**What the task asks**
Return each line of the entries that holds the string "Open".

============

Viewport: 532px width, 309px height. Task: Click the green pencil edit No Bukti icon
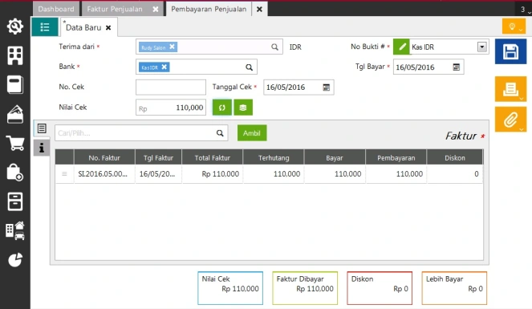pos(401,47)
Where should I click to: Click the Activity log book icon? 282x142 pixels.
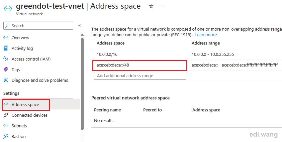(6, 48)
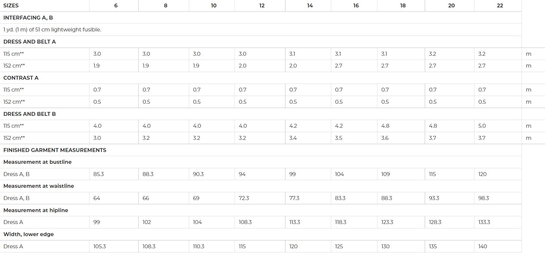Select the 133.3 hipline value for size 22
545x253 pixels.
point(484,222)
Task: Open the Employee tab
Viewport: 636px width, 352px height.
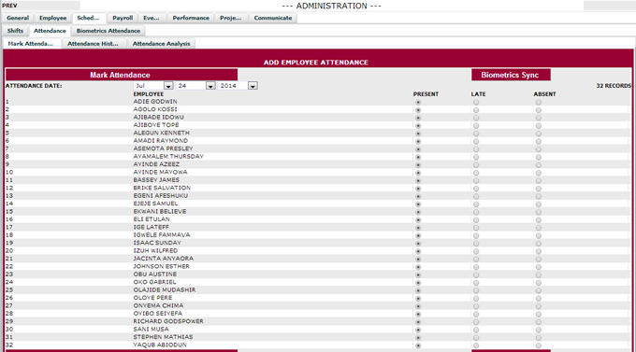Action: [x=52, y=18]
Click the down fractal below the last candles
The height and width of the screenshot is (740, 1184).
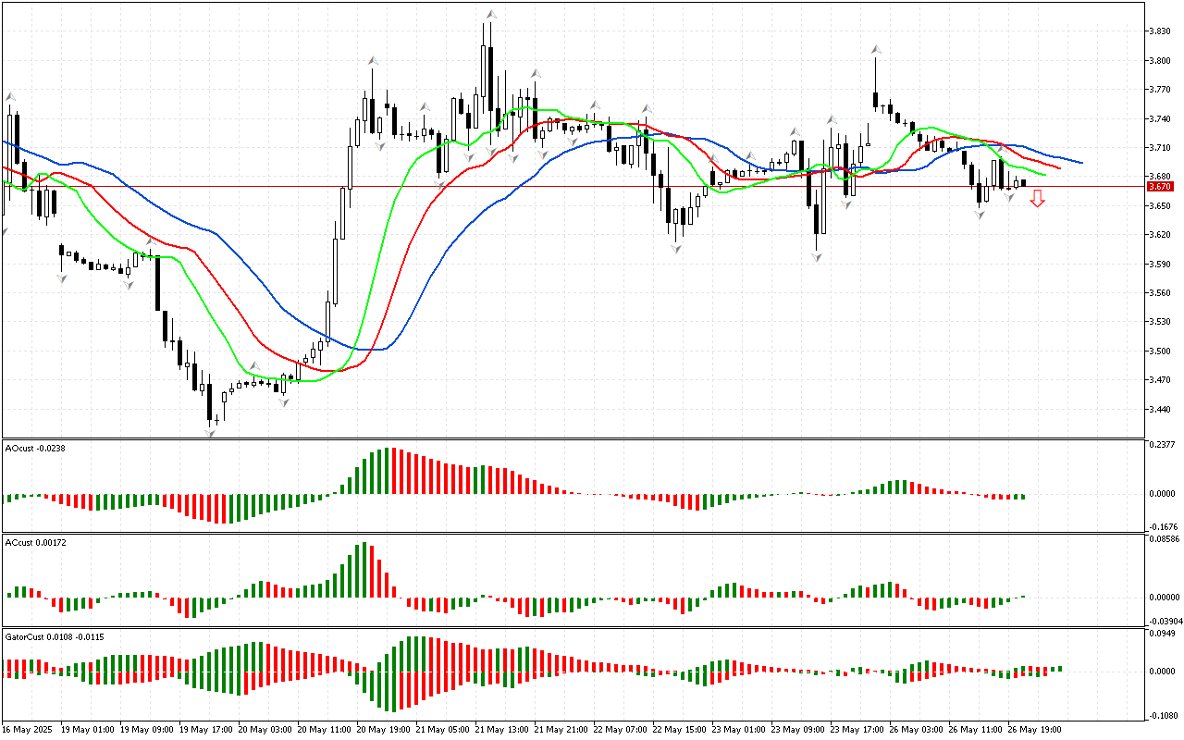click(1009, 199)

============

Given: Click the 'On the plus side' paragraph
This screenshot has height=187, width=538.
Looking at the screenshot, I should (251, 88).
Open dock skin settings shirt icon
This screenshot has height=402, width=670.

============

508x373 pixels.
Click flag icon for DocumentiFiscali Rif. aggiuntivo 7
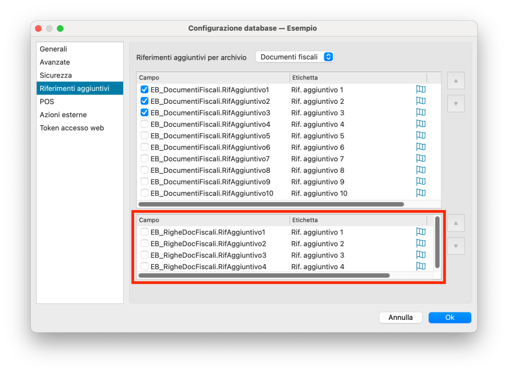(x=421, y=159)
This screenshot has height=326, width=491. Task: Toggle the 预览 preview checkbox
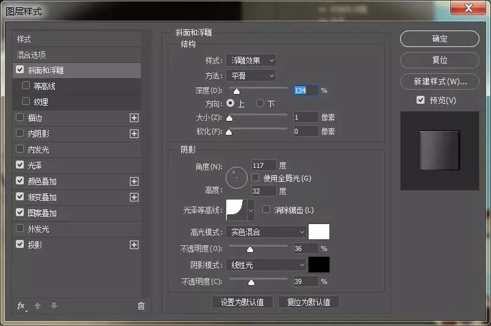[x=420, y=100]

============

**Worked solution**
Task: Open the Employee tab
Open dock skin settings shirt icon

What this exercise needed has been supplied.